Enregistrement
30/06/2014, passage, semaine du 14/07/2014
RADIO DIALOGUE
(Marseille : 89.9 FM, Aubagne ; Aix-Étang de Berre : 101.9)
« LE BLOG-NOTE
DE BENITO » N° 137
Lundi : 10h45 et 17h45 ;
samedi : 12h45
Fêter, célébrer, commémorer
Ne nous trompons pas
sur les termes. Comme aujourd’hui 14 juillet, on fête un anniversaire, on célèbre un événement joyeux, heureux, donnant lieu à une
fête, mais on commémore, on
rappelle au souvenir un événement pas forcément heureux ni joyeux, qui peut
donner lieu à des commémorations, à des célébrations, à des cérémonies pas
forcément festives ni joyeuses : ainsi, nous avons commémoré
en juin le D Day, le Jour J, le jour du
débarquement allié de la Seconde Guerre Mondiale et, en cette année 2014, nous commémorons le centième anniversaire de la Première Guerre
Mondiale de 14/18, déclarée début août 1914 pour la France.
La musique, dit-on,
adoucit les mœurs, c’est le
rêve de l’harmonie universelle, de la concorde des sons et des gens, de
l’accord entre les peuples. La guerre est donc antinomique, antagonique, le
contraire : c’est, musicalement parlant, la dissonance, la discordance, la
discorde. Soulignant ce tragique
hiatus entre le rêve pacifique de l’art
qui construit et le cauchemar de
la guerre qui détruit, les éditions discographiques Hortus, lancent une première série de trois CD d’une
audacieuse collection consacrée à cette terrible période, à cette horrible
déchirure de 14/18. La collection a pour titre général Les
Musiciens et la Grande Guerre ;
elle est labellisée par la Mission du
Centenaire. Trente enregistrements sont prévus jusqu’en 2018, centenaire de l’Armistice, pour cette collection
qui se donne pour but généreux et ambitieux, de faire découvrir ou
redécouvrir par cette extraordinaire
anthologie sonore des compositeurs, interprètes et musiciens ayant vécu et subi
cette guerre, mobilisés, immobilisés dans leur œuvre, souvent blessés, parfois tués, ou même, restés hors
du front à cause de leur âge, ou tentant vainement de se faire mobiliser comme
Ravel, finalement accepté comme ambulancier avant de tomber malade. C’est donc
une sorte d’hommage historique et artistique, un juste monument à ces oubliés de la grande
Histoire et de celle de la musique qui se retrouvent au champ d’honneur de ces
enregistrements avec d’autres plus illustres et plus heureux avec la postérité.
Ces trois premiers CD
sont élégamment mais sobrement présentés, comme il convient au sujet, dans une
pochette grise, ornée de photos d’époque, certaines saisissantes, piano dans
les ruines, ou maison incendiée de l’héroïque Albéric Magnard ; l’intérieur est
bleu horizon comme le second uniforme des poilus. On
regrettera seulement, sur le petit livret explicatif, le texte trop court et
trop petit en caractères pour être bien lisible sur fond gris.

- Lignes extraites

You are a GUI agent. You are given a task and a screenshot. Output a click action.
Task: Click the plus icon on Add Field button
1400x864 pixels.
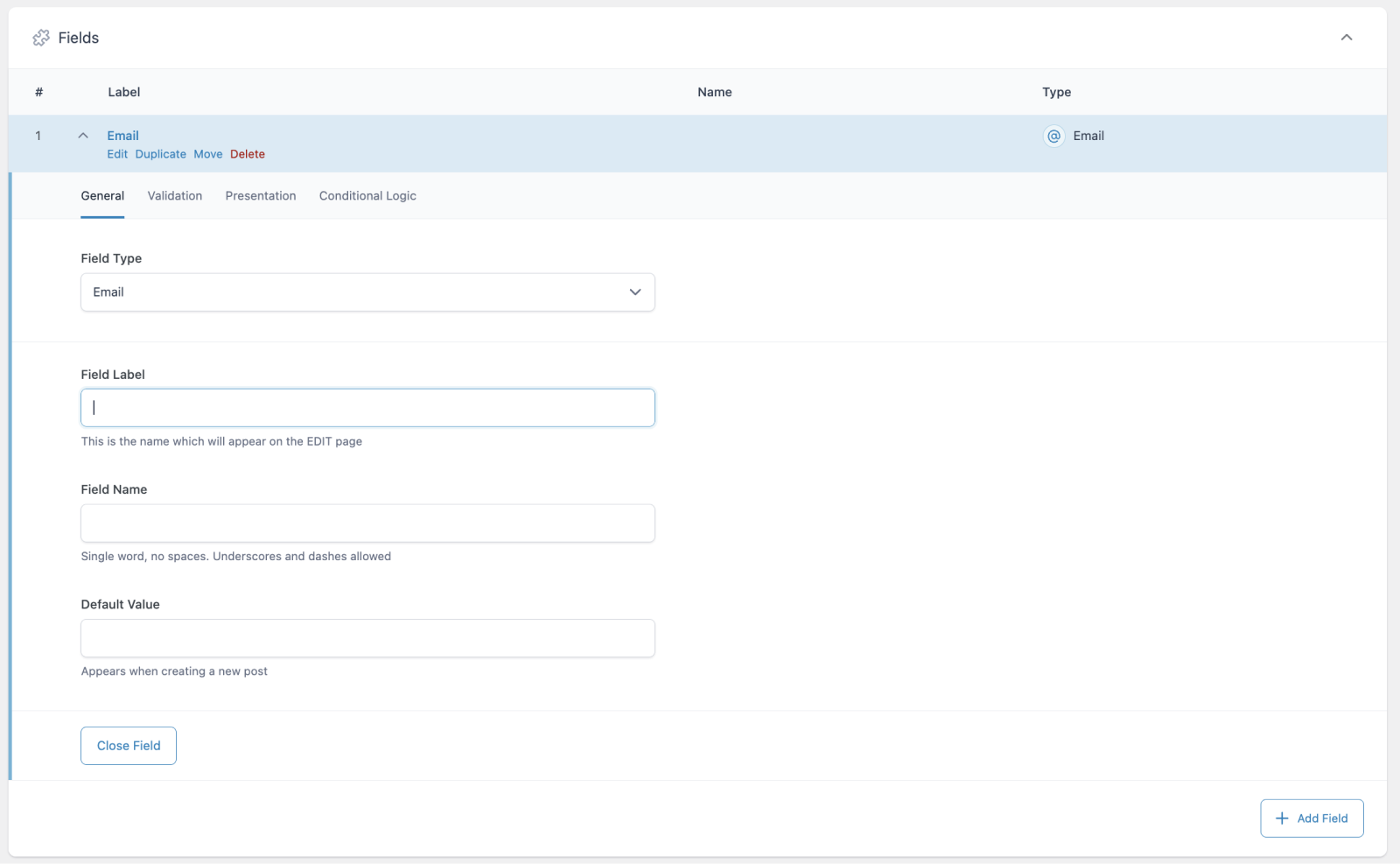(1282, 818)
...
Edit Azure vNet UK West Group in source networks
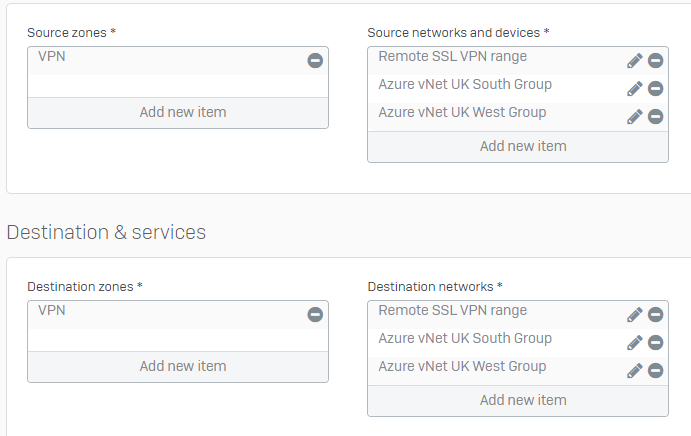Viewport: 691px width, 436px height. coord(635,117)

- Exercice écrit 1
D’après le texte extrait, combien d’enregistrements la collection prévoit-elle jusqu’en 2018 ?
- Exercice écrit 2
Recopiez fidèlement le passage du texte extrait qui commence par « Ces trois premiers » et se termine par « sur fond gris. ».
- Exercice écrit 3
Pour chaque affirmation, indiquez si elle concorde avec le texte extrait en répondant par oui ou par non, puis citez les mots du texte qui tranchent.
(a) La collection est labellisée par la Mission du Centenaire.
(b) L’intérieur de la pochette des trois CD est gris.
(c) Ravel a finalement été accepté comme ambulancier.
Les lignes n’interviennent en rien ici.

- Corrigé écrit 1
Trente enregistrements.

- Corrigé écrit 2
Ces trois premiers CD
sont élégamment mais sobrement présentés, comme il convient au sujet, dans une
pochette grise, ornée de photos d’époque, certaines saisissantes, piano dans
les ruines, ou maison incendiée de l’héroïque Albéric Magnard ; l’intérieur est
bleu horizon comme le second uniforme des poilus. On
regrettera seulement, sur le petit livret explicatif, le texte trop court et
trop petit en caractères pour être bien lisible sur fond gris.

- Corrigé écrit 3
(a) Oui : « elle est labellisée par la Mission du Centenaire ».
(b) Non : « l’intérieur est bleu horizon comme le second uniforme des poilus ».
(c) Oui : « finalement accepté comme ambulancier avant de tomber malade ».